Aurai-je besoin obligatoirement de relier mon iPhone à un appareil, ou pourrai-je avoir un boitier sur lequel il y aurait une application `netflix?
En cette période de confinement, il faut se partager la tv donc, pour Netflix, difficile lorsque l'on ne peut le visionner que sur une tv..
merci d'avance.


----------



## love_leeloo (6 Avril 2020)

Une chromecast vidéo 
Ça marche parfaitement
C’est ce que j’utilise pour ma tv non connectée


----------



## JChris64 (6 Avril 2020)

love_leeloo a dit:


> Une chromecast vidéo
> Ça marche parfaitement
> C’est ce que j’utilise pour ma tv non connectée



merci! 
du coup, il faut connecter l'iphone dessus, c'est ça?


----------



## love_leeloo (6 Avril 2020)

Non, tu vas configurer ta chromecast pour qu’elle soit sur ton réseau wifi

Ensuite depuis ton iPhone en wifi tu vas caster ton pgm sur ta chromecast


----------



## JChris64 (6 Avril 2020)

love_leeloo a dit:


> Non, tu vas configurer ta chromecast pour qu’elle soit sur ton réseau wifi
> 
> Ensuite depuis ton iPhone en wifi tu vas caster ton pgm sur ta chromecast


ok cool! 
sinon, quelle est la différence avec l'amazone fire tv?... il me semble que le prix est le même? 40€ env...


----------



## love_leeloo (6 Avril 2020)

Pas de différence il me semble 
Chaque marque a son concept 
Je n’ai jamais utilisé les autres 

Moi je caste Netflix depuis chrome sur ma tv

Par contre pour myCANAL c’est directement dans l’application il me semble


----------



## JChris64 (6 Avril 2020)

love_leeloo a dit:


> Pas de différence il me semble
> Chaque marque a son concept
> Je n’ai jamais utilisé les autres
> 
> ...


merci pour ta réponse.
 Je n'ai pas canal donc pas de soucis
je viens de voir sur amazon, les délais sont assez long donc je pense que je vais m'orienter vers le chromecast, en espérant que les délais seront plus rapides...


----------



## love_leeloo (6 Avril 2020)

je te confirme, j'ai le petit icône pour caster dans l'application NETFLIX
quand je clique dessus il me propose ma Chromecast


----------



## love_leeloo (6 Avril 2020)

Ma chromecast s’appelle « vidéo »
C’est le petit icône en bas à droite
Le carré avec le signal wifi


----------



## JChris64 (6 Avril 2020)

love_leeloo a dit:


> Ma chromecast s’appelle « vidéo »
> C’est le petit icône en bas à droite
> Le carré avec le signal wifi


merci encore de prendre le temps de répondre!
finalement, je vais m'orienter vers le fire stick d'amazon car je le trouve plus pratique car il possède une télécommande, ce qui évite d'utiliser l'iphone (mieux pour la batterie et plus simple d'utilisation je trouve).


----------



## love_leeloo (6 Avril 2020)

aucun souci, l'important c'est que tu en sois content 
je ne le connais pas, je ne pourrais donc pas t'aider sur ce coup là.


----------



## ericse (6 Avril 2020)

JChris64 a dit:


> sinon, quelle est la différence avec l'amazone fire tv?... il me semble que le prix est le même? 40€ env...

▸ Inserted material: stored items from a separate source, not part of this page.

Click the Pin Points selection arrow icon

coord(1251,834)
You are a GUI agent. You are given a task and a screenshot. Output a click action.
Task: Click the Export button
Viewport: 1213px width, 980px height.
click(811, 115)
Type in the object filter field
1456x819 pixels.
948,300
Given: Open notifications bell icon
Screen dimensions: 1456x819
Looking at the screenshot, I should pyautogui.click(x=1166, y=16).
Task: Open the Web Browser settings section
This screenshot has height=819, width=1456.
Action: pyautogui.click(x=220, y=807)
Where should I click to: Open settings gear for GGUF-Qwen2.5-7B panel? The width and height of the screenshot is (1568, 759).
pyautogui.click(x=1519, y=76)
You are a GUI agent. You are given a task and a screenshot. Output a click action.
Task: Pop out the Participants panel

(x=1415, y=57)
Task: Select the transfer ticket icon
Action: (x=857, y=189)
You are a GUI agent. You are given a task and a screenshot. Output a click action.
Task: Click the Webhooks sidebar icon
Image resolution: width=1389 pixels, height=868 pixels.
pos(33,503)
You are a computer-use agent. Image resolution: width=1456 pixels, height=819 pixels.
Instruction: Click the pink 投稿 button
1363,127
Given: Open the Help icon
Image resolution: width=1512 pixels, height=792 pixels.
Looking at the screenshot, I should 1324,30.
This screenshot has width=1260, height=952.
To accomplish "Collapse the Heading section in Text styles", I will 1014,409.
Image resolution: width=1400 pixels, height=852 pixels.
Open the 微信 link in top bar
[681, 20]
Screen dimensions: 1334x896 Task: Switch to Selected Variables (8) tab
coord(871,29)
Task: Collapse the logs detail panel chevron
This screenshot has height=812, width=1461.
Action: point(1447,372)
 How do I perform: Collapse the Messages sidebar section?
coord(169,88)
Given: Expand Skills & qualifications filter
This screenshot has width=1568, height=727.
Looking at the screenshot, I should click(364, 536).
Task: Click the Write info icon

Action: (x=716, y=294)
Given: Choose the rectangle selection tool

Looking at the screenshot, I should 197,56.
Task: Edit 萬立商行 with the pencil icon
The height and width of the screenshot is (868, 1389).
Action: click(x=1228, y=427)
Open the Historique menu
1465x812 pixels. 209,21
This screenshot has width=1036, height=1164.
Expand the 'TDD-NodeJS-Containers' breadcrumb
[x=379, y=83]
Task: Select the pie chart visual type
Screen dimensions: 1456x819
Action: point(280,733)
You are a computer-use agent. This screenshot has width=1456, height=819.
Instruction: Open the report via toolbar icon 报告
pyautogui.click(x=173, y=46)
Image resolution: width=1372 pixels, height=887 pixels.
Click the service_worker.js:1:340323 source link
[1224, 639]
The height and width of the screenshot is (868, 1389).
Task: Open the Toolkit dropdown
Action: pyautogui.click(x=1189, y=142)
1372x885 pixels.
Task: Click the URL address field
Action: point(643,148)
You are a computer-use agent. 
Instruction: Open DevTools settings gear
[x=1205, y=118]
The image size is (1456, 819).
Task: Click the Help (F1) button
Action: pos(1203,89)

La Fire TV a une télécommande et fonctionne indépendamment de tout téléphone, tout dépend si tu es le seul utilisateur ou si la TV est en "libre service" (et si tu es prêt à laisser ton Tél en "libre service" aussi  )


----------



## JChris64 (7 Avril 2020)

ericse a dit:


> La Fire TV a une télécommande et fonctionne indépendamment de tout téléphone, tout dépend si tu es le seul utilisateur ou si la TV est en "libre service" (et si tu es prêt à laisser ton Tél en "libre service" aussi  )


oui j'ai  vu, et c'est pour ce côté pratique ( la télécommande) que j'ai finalement choisi le stick Fire TV.


----------



## love_leeloo (7 Avril 2020)

Et je comprends, à l’époque de mon achat seule la chromecast existait.
Aujourd’hui j’irai sûrement vers un boîtier Amazon également (j’avais oublié cette possibilité en écrivant mon 1er post)
Bonne réception


----------



## ericse (7 Avril 2020)

C'est une étonnante petite machine, déjà avec Netflix, Amazon Prime et Molotov tu as accès à plein de services Vidéo, mais sur la mienne j'ai ajouté Kodi pour avoir accès à ma vidéothèque perso sur mon Nas et ça marche impec !


----------